Des havres de biodiversité marine aux décharges de plastique

Une étude scientifique montre que les débris flottant à la surface des océans ou s’accumulant sur les plages ne sont qu’une petite partie d’un problème bien plus complexe. Les courants thermohalins pourraient contrôler la distribution des microplastiques et créer des points chauds d’accumulation. Les mêmes courants qui alimentent les points chauds de la biodiversité. Le drame est en marche. Sur un plateau en plastique.

Nous savions que nous avions du plastique dans notre soupe. Nous avons vu les scènes dramatiques des animaux marins affectés par les déchets que nous rejetons dans l’océan. Nous sommes avertis, encore et encore, que le plastique et ses polluants augmentent de manière inquiétante leur présence dans notre alimentation. Nous savons qu’il y a des plastiques sur les plages, qu’ils flottent dans les océans et nous savions qu’ils se déposent au fond de la mer… les effets de la pollution plastique sur les écosystèmes marins et les implications pour la santé humaine sont de plus en plus préoccupants.

Jusqu’à présent, les courants de surface convergents dans les gyres océaniques ont été étudiés comme responsables de la distribution globale des plastiques à la surface des océans. Dans ces gyres, les plastiques flottants sont concentrés dans ce que l’on appelle des « îles de plastique » (bien qu’il serait plus exact de les considérer comme des « soupes de plastique »).

Malgré l’alarme qu’elles suscitent et l’attention qu’elles reçoivent, les accumulations à la surface de la mer ne représentent que 1 % du plastique marin. La plupart des 99 % restants finissent dans les eaux profondes. Une part importante, estimée à 13,5%, de la pollution plastique dans l’environnement marin se présente sous la forme de microplastiques : petits fragments (<1 mm) et fibres.

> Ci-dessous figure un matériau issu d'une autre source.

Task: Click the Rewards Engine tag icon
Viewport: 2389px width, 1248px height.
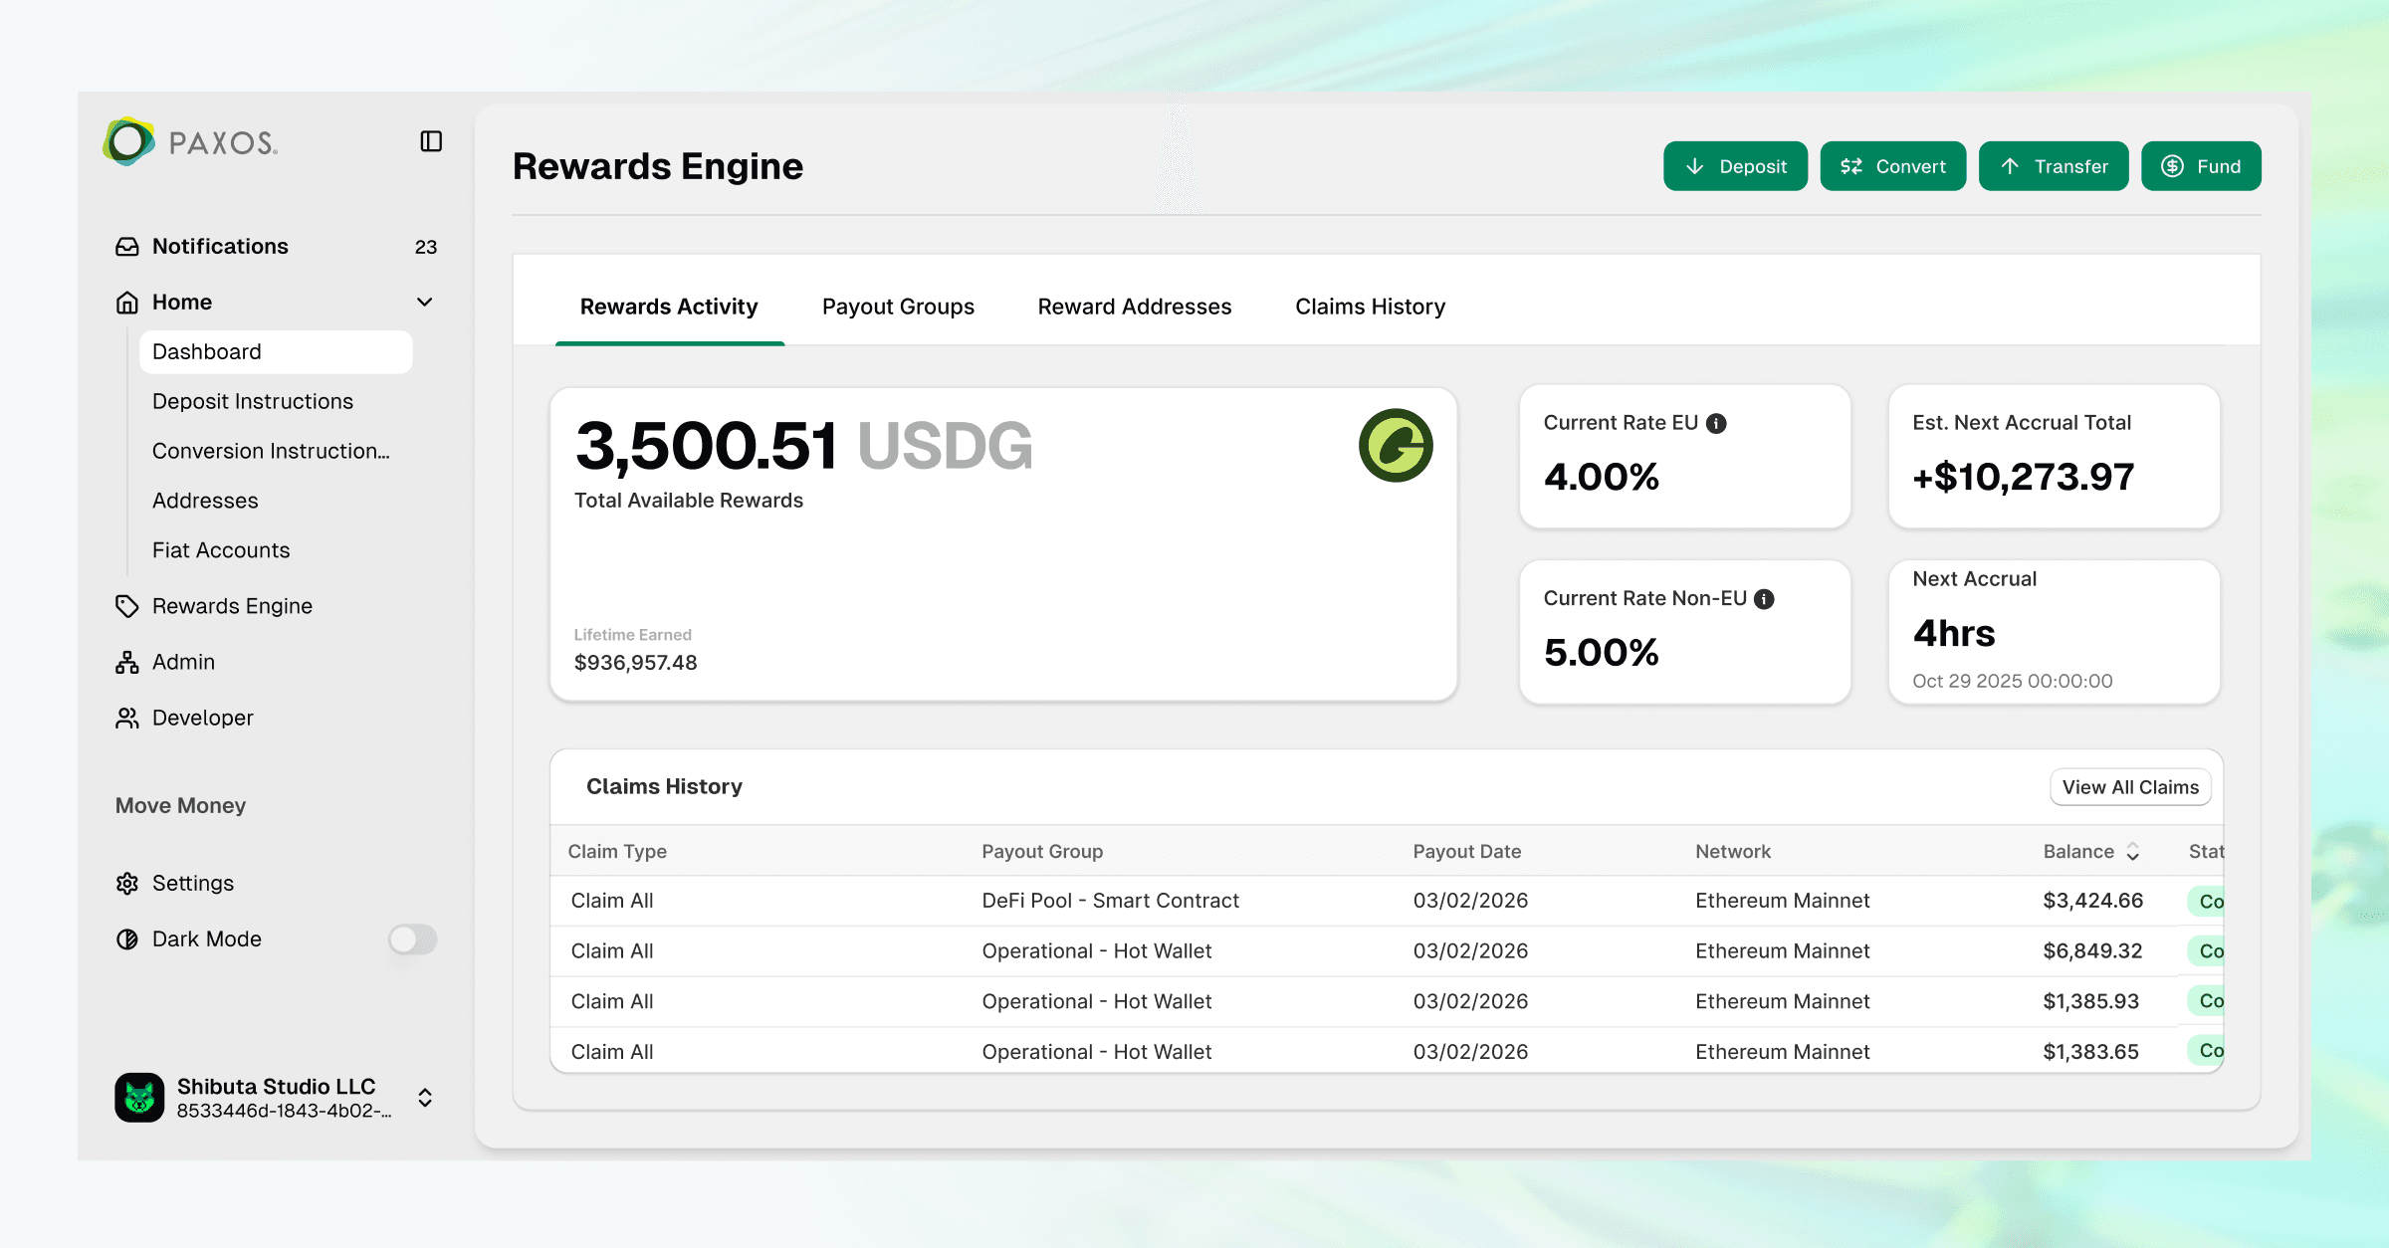Action: tap(127, 606)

Certains proviennent de particules fabriquées à cette taille, mais d’autres sont issus de textiles synthétiques ou de la décomposition de plus gros débris de plastique.

Comme 80 % des plastiques présents dans la mer proviennent de la terre vers l’intérieur des terres, nous pouvons considérer les fonds marins comme un grand dépotoir mondial. Cependant, les contrôles physiques de la distribution des microplastiques et l’efficacité de leur séquestration une fois déposés sur le plancher océanique sont encore à l’étude.

En raison de leur petite taille, les microplastiques peuvent être ingérés par des organismes de tous les niveaux trophiques, ce qui favorise le transfert de substances toxiques nocives pouvant atteindre l’homme par le biais de son alimentation. Déterminer où les microplastiques s’accumulent et leur disponibilité pour être incorporés dans la chaîne alimentaire est donc essentiel pour comprendre les menaces qui pèsent sur les écosystèmes d’eau profonde d’importance mondiale.

Ce qui est moins clair, c’est le fonctionnement des processus qui contrôlent la dispersion et la concentration de ces déchets omniprésents en profondeur. La nouvelle étude montre que les courants thermohalins, qui génèrent de grandes accumulations de sédiments sur les fonds marins, peuvent contrôler la distribution des microplastiques et créer des points chauds avec des concentrations très élevées.

Aucune relation n’a été trouvée entre les concentrations de microplastiques et la distance des sources de plastique terrestres dans la zone étudiée. Ainsi, les échantillons provenant du plateau continental plus abrupt présentent certaines des concentrations les plus faibles. En revanche, les microplastiques sont très présents entre 600 et 900 m de profondeur, là où les courants profonds forment des tourbillons sur le fond marin. Ainsi, l’influence de ces courants et d’un relief complexe entraînerait des variations qui justifieraient la répartition des débris plastiques.

Jusqu’à la présentation de ce travail scientifique, nous avions pensé aux microplastiques rejetés au fond de la mer comme une sédimentation verticale des accumulations de surface, mais la répartition spatiale et la destination finale des microplastiques sont fortement conditionnées par les courants thermohalins.

Le problème est que ces mêmes courants fournissent de l’oxygène et des nutriments aux écosystèmes des eaux profondes, ce qui suggère que les points chauds de la biodiversité sont aussi des points chauds pour l’accumulation de microplastiques. Encore une nouvelle menace dans ce moteur d’extinction des espèces qu’est notre modèle de production et de consommation.

Heureusement, nous connaissons la cause du problème : la consommation effrénée de plastique jetable. Et vous connaissez la solution : arrêtez d’acheter des bouteilles en plastique et buvez de l’eau du robinet.